The required answer is an exact copy of every line from the beginning of the entries through the line with "Task: Expand the", with all pictures omitted.
Segment Open
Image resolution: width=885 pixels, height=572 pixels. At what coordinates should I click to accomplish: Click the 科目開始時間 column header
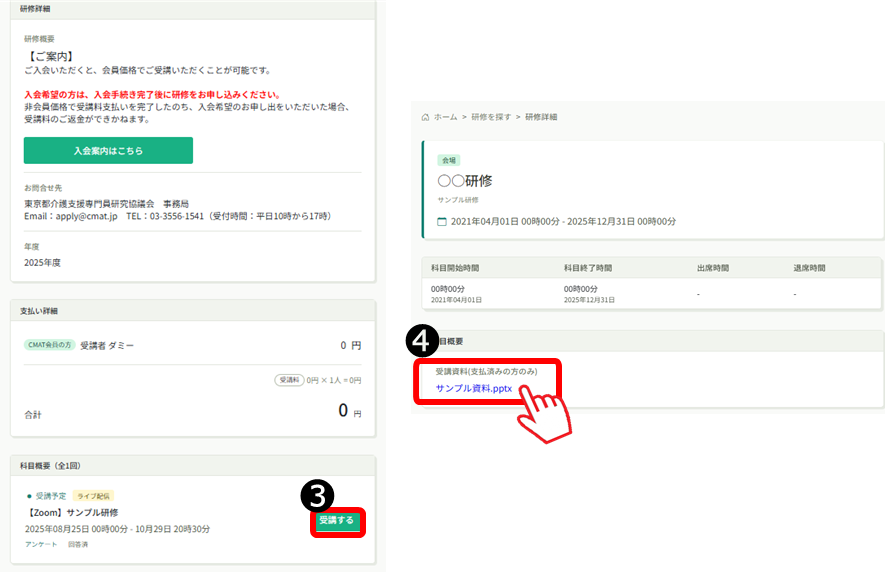coord(455,268)
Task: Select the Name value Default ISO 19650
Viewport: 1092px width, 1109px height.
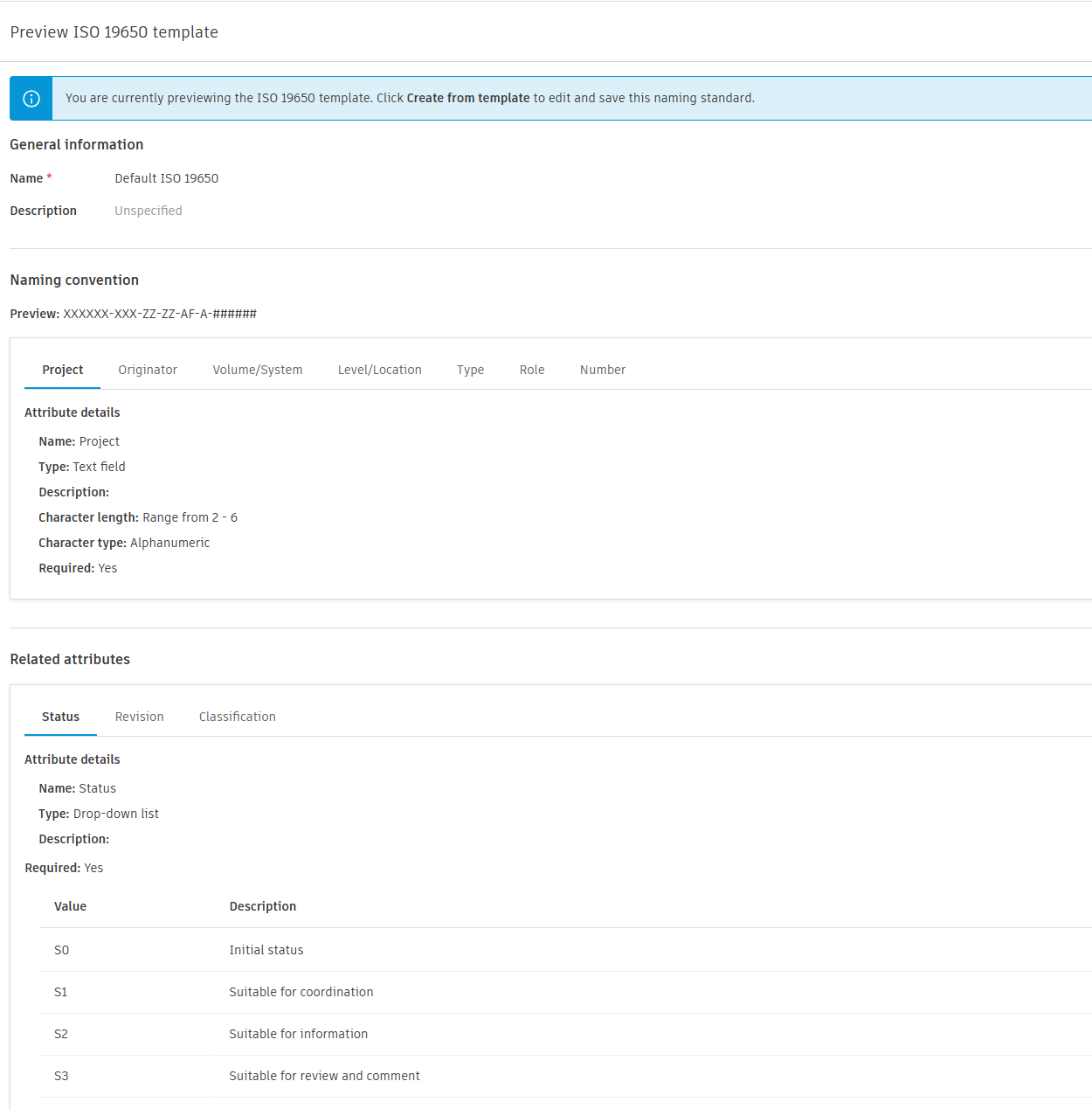Action: coord(166,177)
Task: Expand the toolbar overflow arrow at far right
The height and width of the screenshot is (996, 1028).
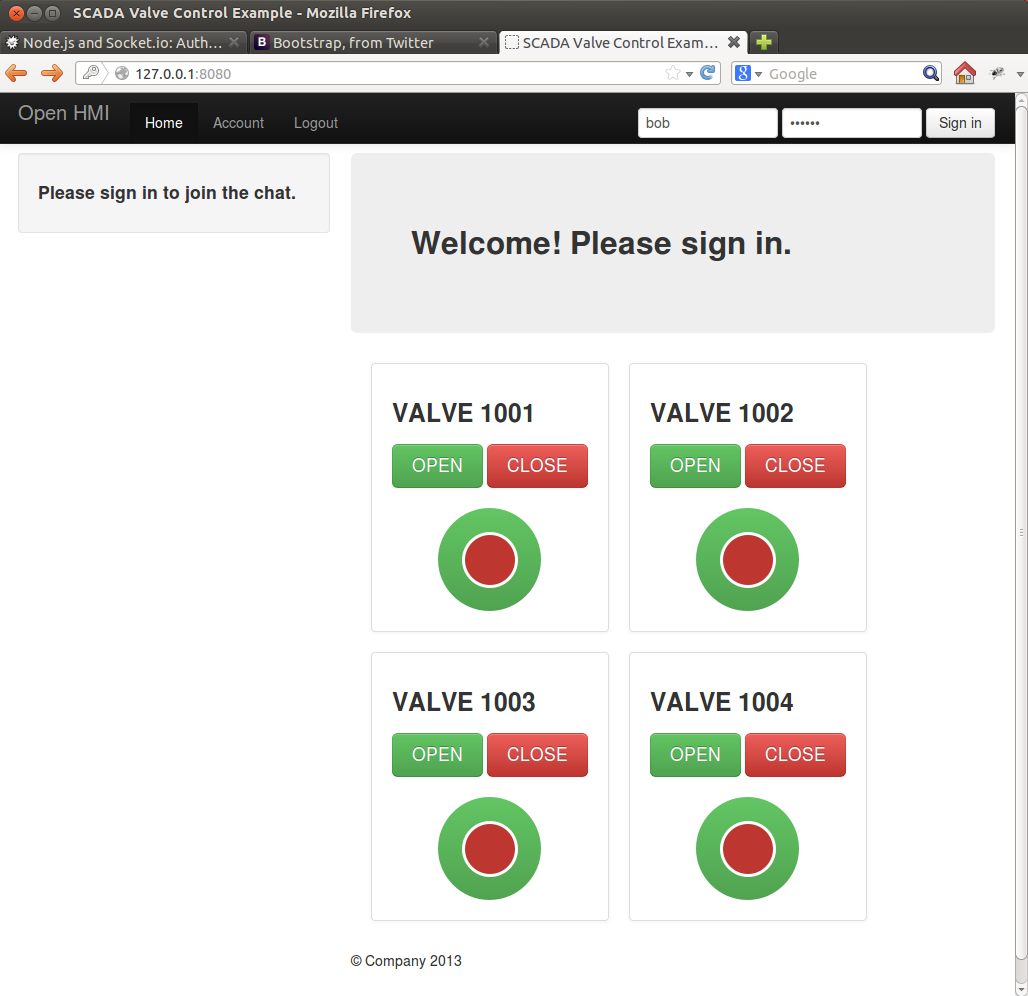Action: point(1019,74)
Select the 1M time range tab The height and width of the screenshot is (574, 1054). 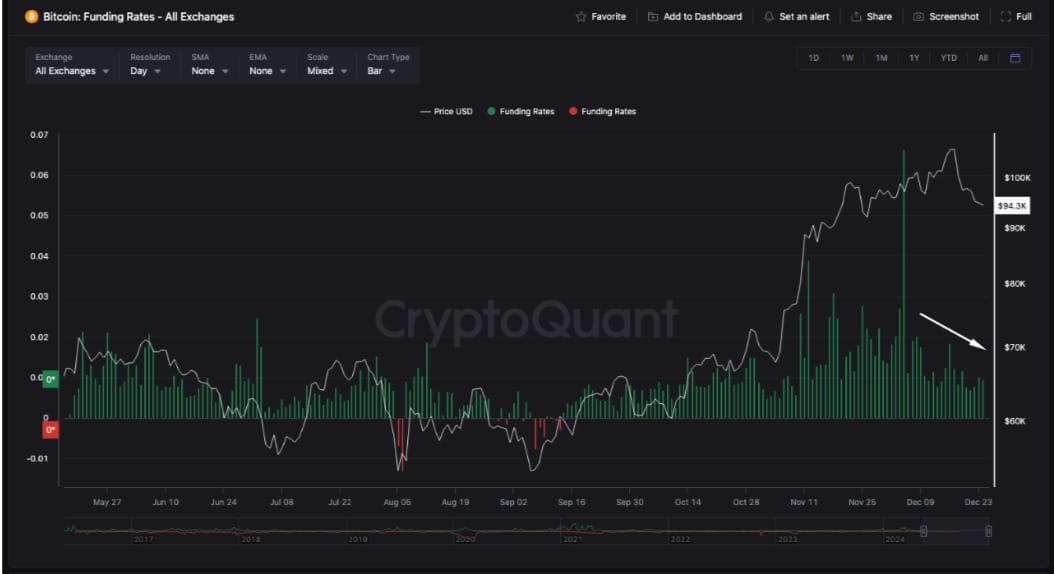tap(881, 58)
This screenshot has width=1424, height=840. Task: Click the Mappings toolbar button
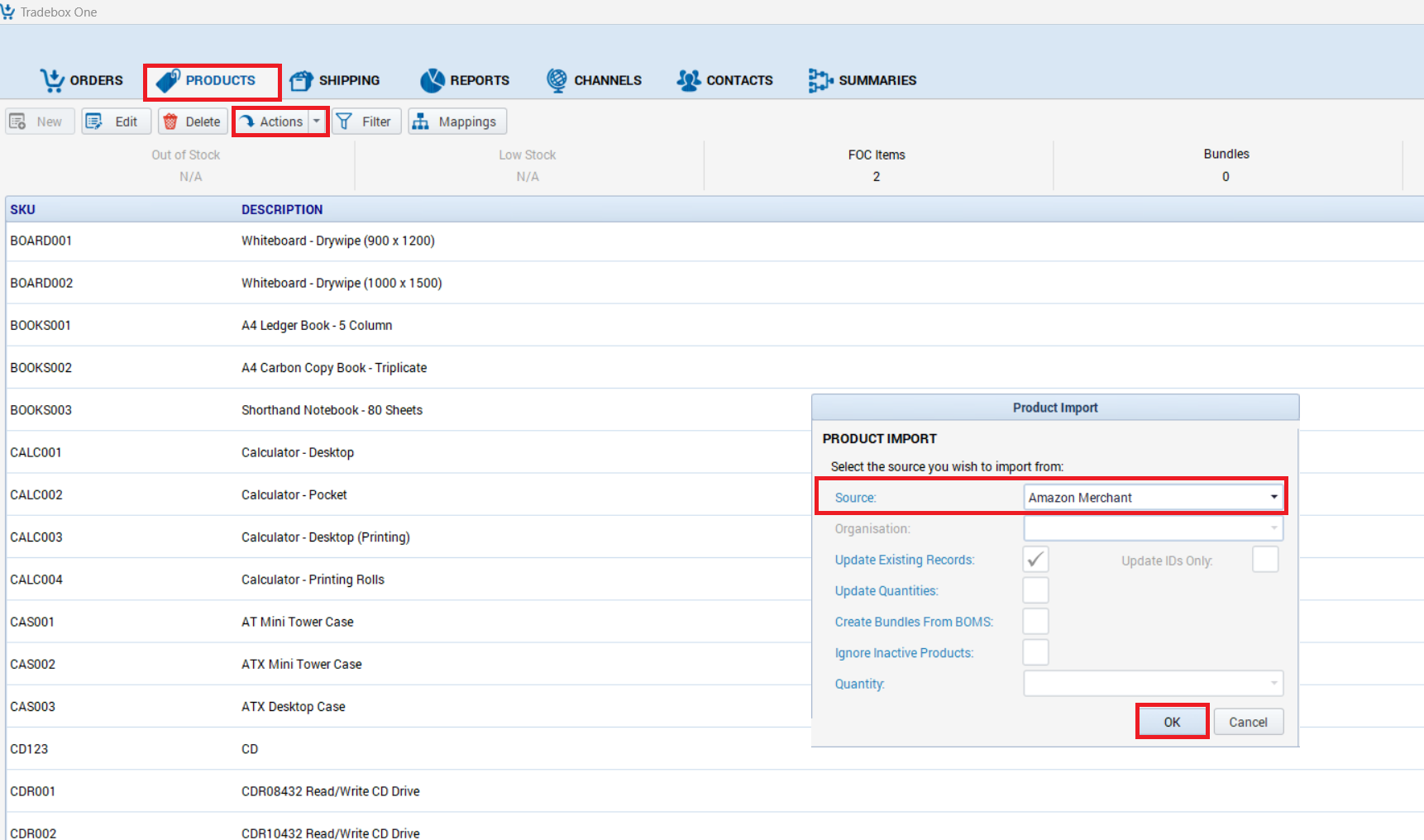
Segment Closed
*WRITTEN RESPONSE*.
Image resolution: width=885 pixels, height=572 pixels. At what coordinates should I click to accomplish: Click the 科目開始時間 column header
coord(455,268)
Task: Select the Name value Default ISO 19650
Viewport: 1092px width, 1109px height.
Action: coord(166,177)
Task: Expand the toolbar overflow arrow at far right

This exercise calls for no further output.